# Грыжа дисков L5-S1, задние протрузии L4-L5



## Thesd64 (16 Окт 2021)

Доброго времени суток. Осенью прошлого года поднимал тяжести с отцом, делали ремонт в квартире. Спустя месяц начались сильные тянущие боли в ноге, а точнее по задней поверхности бедра. Позже прокололи комбилипен и артрозан, спустя где то месяц боли прошли. В августе этого года боли появились снова. Теперь не помогает ничего от слова совсем. Чего только мать мне не колола.
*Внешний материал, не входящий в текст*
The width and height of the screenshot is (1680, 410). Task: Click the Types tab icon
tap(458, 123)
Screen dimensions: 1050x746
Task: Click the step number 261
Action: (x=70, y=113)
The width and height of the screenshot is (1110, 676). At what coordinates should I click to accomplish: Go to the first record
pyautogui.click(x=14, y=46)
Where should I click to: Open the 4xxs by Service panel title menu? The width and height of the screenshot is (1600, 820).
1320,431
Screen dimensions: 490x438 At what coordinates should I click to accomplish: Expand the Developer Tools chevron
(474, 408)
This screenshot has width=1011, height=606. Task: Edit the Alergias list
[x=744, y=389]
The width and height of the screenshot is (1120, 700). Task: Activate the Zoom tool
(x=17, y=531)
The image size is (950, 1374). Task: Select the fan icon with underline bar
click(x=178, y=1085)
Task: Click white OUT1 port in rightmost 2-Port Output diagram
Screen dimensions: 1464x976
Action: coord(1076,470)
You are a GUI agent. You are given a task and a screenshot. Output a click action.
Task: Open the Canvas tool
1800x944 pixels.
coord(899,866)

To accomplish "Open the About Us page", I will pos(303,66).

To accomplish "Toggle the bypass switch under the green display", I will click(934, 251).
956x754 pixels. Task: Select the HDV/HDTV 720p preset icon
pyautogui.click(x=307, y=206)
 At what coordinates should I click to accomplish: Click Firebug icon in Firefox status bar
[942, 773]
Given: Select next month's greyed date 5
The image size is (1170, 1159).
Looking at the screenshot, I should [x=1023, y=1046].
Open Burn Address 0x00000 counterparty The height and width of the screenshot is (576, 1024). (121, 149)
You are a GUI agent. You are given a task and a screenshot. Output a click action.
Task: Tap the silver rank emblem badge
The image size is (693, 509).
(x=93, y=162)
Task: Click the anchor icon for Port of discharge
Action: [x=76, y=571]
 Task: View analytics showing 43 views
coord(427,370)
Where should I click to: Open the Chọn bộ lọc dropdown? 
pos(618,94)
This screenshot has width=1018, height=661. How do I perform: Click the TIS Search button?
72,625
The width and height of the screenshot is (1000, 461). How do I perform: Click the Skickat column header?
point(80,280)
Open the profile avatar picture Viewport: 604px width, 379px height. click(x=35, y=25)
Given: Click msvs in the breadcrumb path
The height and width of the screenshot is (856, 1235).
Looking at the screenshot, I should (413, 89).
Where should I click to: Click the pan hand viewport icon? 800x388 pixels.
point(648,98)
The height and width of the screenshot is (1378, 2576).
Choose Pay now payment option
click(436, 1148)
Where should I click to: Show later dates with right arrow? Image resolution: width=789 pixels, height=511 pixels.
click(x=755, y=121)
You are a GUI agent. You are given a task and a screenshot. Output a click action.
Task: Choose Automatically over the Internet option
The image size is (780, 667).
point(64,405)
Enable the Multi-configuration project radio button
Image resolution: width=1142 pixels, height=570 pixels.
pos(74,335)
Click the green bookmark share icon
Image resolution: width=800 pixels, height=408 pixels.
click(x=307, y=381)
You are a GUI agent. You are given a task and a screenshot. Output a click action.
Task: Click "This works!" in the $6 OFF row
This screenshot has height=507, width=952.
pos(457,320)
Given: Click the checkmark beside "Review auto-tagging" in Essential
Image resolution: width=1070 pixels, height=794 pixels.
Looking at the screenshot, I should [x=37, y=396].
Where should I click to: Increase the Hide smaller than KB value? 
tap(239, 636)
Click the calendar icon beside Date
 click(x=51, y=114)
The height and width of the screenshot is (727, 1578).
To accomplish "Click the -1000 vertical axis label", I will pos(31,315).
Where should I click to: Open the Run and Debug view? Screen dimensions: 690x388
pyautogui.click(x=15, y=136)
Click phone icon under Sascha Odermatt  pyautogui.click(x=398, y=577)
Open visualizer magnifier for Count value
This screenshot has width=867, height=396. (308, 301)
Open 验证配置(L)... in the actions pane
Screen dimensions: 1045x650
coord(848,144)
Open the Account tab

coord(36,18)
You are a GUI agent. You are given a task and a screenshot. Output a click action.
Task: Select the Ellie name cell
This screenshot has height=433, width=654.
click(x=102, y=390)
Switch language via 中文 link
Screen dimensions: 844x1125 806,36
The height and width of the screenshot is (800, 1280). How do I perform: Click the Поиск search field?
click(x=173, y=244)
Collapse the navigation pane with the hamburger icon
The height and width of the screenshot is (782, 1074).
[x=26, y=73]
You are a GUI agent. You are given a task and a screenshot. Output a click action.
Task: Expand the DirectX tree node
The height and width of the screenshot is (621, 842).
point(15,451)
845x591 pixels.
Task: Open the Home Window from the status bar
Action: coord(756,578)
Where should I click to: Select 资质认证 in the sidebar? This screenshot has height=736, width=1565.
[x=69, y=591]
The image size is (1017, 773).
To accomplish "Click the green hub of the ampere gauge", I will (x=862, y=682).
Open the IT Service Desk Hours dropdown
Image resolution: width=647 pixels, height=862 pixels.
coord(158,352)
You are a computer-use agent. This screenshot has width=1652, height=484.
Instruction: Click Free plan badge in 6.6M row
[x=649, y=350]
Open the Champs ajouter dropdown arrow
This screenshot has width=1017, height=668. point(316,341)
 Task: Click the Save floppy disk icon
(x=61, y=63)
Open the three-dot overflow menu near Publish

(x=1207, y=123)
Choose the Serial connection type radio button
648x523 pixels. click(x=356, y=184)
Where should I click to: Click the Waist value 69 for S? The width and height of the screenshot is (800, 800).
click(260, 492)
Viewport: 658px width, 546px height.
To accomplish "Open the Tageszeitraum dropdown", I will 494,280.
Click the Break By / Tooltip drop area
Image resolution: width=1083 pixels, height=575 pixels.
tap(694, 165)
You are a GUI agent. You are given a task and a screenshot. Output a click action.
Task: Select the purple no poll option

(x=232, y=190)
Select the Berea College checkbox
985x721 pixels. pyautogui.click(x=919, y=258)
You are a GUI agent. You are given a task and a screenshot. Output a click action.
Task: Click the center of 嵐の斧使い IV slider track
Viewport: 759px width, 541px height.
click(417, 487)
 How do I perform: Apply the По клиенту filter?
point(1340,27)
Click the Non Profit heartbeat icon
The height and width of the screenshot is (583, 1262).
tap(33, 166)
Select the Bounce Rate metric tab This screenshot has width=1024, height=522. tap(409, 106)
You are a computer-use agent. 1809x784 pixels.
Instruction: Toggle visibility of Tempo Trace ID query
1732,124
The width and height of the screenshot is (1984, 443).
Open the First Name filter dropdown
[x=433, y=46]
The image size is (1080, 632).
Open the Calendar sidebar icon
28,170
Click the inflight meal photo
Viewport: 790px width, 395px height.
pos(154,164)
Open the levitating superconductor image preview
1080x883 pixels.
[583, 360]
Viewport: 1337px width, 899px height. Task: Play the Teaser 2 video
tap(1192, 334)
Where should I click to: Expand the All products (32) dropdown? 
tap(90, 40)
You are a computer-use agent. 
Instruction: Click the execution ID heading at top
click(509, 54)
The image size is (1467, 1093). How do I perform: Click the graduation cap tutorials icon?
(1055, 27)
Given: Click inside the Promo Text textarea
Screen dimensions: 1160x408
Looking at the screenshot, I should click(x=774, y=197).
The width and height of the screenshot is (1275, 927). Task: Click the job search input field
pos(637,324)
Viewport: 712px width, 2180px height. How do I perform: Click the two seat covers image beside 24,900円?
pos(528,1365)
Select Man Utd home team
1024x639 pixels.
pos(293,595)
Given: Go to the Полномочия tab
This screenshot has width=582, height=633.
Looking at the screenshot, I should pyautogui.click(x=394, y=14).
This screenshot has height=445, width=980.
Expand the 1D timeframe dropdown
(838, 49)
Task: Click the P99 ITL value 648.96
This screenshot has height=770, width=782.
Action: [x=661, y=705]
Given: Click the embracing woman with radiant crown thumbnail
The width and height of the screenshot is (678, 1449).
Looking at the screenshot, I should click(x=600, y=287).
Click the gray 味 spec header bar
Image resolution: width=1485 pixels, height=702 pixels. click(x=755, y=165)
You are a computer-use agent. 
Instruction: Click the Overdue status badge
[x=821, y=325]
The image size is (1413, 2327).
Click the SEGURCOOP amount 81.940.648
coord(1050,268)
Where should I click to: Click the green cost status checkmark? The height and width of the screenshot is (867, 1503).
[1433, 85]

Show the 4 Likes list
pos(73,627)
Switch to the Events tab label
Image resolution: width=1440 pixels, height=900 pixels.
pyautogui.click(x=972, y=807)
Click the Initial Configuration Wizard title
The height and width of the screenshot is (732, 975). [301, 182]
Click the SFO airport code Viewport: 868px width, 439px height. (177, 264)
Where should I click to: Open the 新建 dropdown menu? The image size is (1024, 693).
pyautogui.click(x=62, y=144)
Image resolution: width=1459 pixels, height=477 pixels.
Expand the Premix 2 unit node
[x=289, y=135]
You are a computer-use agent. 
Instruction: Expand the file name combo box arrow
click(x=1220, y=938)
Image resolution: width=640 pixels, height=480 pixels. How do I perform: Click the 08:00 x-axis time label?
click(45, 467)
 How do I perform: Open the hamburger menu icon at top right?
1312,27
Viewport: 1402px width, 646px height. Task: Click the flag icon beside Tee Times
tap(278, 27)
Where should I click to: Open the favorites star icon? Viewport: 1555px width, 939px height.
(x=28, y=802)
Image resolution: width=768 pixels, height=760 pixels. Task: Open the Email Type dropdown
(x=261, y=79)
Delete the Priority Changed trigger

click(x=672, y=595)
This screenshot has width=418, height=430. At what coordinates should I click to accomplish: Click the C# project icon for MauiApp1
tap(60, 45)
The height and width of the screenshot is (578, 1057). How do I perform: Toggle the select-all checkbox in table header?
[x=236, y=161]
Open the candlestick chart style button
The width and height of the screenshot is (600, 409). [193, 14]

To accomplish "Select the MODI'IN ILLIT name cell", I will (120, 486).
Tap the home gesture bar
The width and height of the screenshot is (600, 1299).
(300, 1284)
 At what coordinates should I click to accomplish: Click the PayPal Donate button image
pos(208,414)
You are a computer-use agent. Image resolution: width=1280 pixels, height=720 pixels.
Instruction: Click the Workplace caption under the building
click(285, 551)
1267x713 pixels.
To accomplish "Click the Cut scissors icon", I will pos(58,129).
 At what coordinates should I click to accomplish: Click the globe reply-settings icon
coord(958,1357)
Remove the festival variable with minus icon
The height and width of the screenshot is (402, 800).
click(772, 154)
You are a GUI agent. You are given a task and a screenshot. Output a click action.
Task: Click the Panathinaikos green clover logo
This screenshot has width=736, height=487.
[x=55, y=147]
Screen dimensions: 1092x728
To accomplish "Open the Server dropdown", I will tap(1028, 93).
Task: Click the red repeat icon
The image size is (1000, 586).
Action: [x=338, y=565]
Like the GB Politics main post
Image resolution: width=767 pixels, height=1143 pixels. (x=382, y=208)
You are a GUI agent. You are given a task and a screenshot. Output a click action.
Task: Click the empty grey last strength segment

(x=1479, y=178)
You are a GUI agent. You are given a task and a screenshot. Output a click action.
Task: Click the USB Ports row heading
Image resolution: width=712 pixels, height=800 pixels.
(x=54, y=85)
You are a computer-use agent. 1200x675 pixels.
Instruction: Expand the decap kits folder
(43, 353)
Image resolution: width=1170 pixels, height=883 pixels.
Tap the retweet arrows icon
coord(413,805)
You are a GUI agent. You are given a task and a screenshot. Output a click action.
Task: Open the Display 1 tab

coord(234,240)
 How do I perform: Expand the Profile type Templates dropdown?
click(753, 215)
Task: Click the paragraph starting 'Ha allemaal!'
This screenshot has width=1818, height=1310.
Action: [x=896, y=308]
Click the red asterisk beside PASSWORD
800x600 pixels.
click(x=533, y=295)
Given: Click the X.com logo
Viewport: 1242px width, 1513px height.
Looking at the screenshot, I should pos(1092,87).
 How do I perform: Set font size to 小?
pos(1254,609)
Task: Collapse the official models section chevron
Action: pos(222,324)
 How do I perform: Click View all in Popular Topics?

К врачу ходил, назначили дексаметазон в/в струйно, ксефокам, эуфиллин артра мсм и сирдалуд на ночь - не помогло. Пошёл к платном неврологу. Сказала пройти мрт желательно ну и пока что продолжать лечиться. Сделал мрт, результаты привожу. Капельницы чуть чуть помогли, теперь боли уменьшились при сидении и ходьбе немного. Но спать не могу без таблеток, эффект проходит боль нарастает. Сейчас назначен дексаметазон в/в струйно, берлитион 300 №10, маннит в/в, сирдалуд на ночь 2 мг, нимика 2 р в день, и карбамазепин 2 р день + электрофорез с карипазимом пока что 5 дней. Вообщем как мне лучше уснуть ночью, боли с левой стороны поясницы и отдают в икру и бедро. Не сказать что бы прям сильные как раньше но спать мешают. И стоит ли думать об операции с этим результатом мрт?


----------



## La murr (16 Окт 2021)

@Thesd64, здравствуйте!
Покажите, пожалуйста, имеющиеся снимки врачам форума.
О том, как это сделать, смотрите здесь
Вы можете обратиться к любому специалисту форума на странице его личного профиля или в переписке, дав ссылку на свою тему и задав вопросы, которые Вас интересуют.


----------



## Доктор Ступин (16 Окт 2021)

И где МРТ? Лучше диск.


----------



## Thesd64 (16 Окт 2021)

@Доктор Ступин, добрый день. На данный момент с диска не могу предоставить данные, сейчас только фотографию мрт.



https://imgur.com/mgOJ71e


Вот ссылка на фотографию, размер слишком большой что бы сюда прикрепить её. Спасибо.


----------



## Доктор Ступин (16 Окт 2021)

Поперечные срезы не попали, но грыжа есть, и слева.
Теперь про операцию:

1. Идти на операцию или пробовать консервативное лечение?

Все просто.
Показания к операции определяются самочувствием и состоянием.
*Неотложные показания*, когда "писаем и какаем в штаны" и "кричим от боли" на фоне неэффективности интенсивного лечения), в общем-то надо оперироваться быстро, потом как можете не восстановиться. В общем-то, тут врач Вас должен уговаривать и объяснять, а не лечить (и лечить, конечно). Тут не просто НАДО на операцию, а НАДО УСПЕТЬ на операцию.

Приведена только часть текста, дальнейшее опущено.